--- begin DATA SUPPLIED ---

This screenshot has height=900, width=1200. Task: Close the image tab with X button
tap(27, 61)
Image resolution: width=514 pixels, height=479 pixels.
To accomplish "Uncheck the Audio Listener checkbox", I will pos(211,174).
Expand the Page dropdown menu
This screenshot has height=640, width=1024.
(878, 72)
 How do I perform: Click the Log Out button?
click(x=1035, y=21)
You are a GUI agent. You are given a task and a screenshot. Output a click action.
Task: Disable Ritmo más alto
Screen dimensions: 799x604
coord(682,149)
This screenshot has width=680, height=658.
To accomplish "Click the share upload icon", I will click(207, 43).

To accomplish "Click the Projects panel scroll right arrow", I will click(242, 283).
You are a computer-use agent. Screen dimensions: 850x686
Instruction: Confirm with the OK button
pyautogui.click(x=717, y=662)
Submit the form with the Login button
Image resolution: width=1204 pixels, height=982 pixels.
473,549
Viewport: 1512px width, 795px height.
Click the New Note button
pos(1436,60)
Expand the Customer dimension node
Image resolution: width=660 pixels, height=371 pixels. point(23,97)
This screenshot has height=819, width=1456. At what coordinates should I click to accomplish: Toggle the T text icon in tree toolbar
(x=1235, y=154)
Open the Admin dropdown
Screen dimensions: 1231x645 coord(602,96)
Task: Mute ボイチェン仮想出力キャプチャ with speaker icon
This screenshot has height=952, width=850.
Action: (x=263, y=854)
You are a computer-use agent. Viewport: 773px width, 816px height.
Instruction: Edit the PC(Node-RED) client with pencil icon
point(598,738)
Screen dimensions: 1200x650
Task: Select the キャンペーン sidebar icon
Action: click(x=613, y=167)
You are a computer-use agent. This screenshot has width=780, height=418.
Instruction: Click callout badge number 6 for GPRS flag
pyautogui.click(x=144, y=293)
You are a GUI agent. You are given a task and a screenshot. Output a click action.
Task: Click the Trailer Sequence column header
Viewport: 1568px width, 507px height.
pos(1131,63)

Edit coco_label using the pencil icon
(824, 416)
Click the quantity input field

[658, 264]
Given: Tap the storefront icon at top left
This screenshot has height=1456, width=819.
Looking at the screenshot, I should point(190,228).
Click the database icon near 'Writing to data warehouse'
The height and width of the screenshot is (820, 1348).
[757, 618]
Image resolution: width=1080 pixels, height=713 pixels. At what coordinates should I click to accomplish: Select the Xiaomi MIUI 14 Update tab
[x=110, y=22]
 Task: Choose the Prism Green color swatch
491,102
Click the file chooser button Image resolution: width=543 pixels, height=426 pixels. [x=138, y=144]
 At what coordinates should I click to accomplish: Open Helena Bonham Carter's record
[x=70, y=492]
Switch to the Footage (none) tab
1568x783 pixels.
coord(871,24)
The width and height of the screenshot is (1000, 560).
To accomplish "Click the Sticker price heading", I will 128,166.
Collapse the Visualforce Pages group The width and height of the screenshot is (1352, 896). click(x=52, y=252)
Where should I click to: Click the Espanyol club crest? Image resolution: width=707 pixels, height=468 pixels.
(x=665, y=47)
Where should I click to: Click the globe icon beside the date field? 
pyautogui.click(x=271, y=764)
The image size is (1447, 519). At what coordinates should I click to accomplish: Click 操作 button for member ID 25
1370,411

--- end DATA SUPPLIED ---

Rewrite the listing above with "edit icon" in place of every "pencil icon", leaving everything else the same.

This screenshot has height=900, width=1200. Task: Close the image tab with X button
tap(27, 61)
Image resolution: width=514 pixels, height=479 pixels.
To accomplish "Uncheck the Audio Listener checkbox", I will pos(211,174).
Expand the Page dropdown menu
This screenshot has height=640, width=1024.
(878, 72)
 How do I perform: Click the Log Out button?
click(x=1035, y=21)
You are a GUI agent. You are given a task and a screenshot. Output a click action.
Task: Disable Ritmo más alto
Screen dimensions: 799x604
coord(682,149)
This screenshot has width=680, height=658.
To accomplish "Click the share upload icon", I will click(207, 43).

To accomplish "Click the Projects panel scroll right arrow", I will click(242, 283).
You are a computer-use agent. Screen dimensions: 850x686
Instruction: Confirm with the OK button
pyautogui.click(x=717, y=662)
Submit the form with the Login button
Image resolution: width=1204 pixels, height=982 pixels.
473,549
Viewport: 1512px width, 795px height.
Click the New Note button
pos(1436,60)
Expand the Customer dimension node
Image resolution: width=660 pixels, height=371 pixels. point(23,97)
This screenshot has height=819, width=1456. At what coordinates should I click to accomplish: Toggle the T text icon in tree toolbar
(x=1235, y=154)
Open the Admin dropdown
Screen dimensions: 1231x645 coord(602,96)
Task: Mute ボイチェン仮想出力キャプチャ with speaker icon
This screenshot has height=952, width=850.
Action: (x=263, y=854)
You are a computer-use agent. Viewport: 773px width, 816px height.
Instruction: Edit the PC(Node-RED) client with edit icon
point(598,738)
Screen dimensions: 1200x650
Task: Select the キャンペーン sidebar icon
Action: click(x=613, y=167)
You are a computer-use agent. This screenshot has width=780, height=418.
Instruction: Click callout badge number 6 for GPRS flag
pyautogui.click(x=144, y=293)
You are a GUI agent. You are given a task and a screenshot. Output a click action.
Task: Click the Trailer Sequence column header
Viewport: 1568px width, 507px height.
pos(1131,63)

Edit coco_label using the edit icon
(824, 416)
Click the quantity input field

[658, 264]
Given: Tap the storefront icon at top left
This screenshot has height=1456, width=819.
Looking at the screenshot, I should point(190,228).
Click the database icon near 'Writing to data warehouse'
The height and width of the screenshot is (820, 1348).
[757, 618]
Image resolution: width=1080 pixels, height=713 pixels. At what coordinates should I click to accomplish: Select the Xiaomi MIUI 14 Update tab
[x=110, y=22]
 Task: Choose the Prism Green color swatch
491,102
Click the file chooser button Image resolution: width=543 pixels, height=426 pixels. [x=138, y=144]
 At what coordinates should I click to accomplish: Open Helena Bonham Carter's record
[x=70, y=492]
Switch to the Footage (none) tab
1568x783 pixels.
coord(871,24)
The width and height of the screenshot is (1000, 560).
To accomplish "Click the Sticker price heading", I will 128,166.
Collapse the Visualforce Pages group The width and height of the screenshot is (1352, 896). click(x=52, y=252)
Where should I click to: Click the Espanyol club crest? Image resolution: width=707 pixels, height=468 pixels.
(x=665, y=47)
Where should I click to: Click the globe icon beside the date field? 
pyautogui.click(x=271, y=764)
The image size is (1447, 519). At what coordinates should I click to accomplish: Click 操作 button for member ID 25
1370,411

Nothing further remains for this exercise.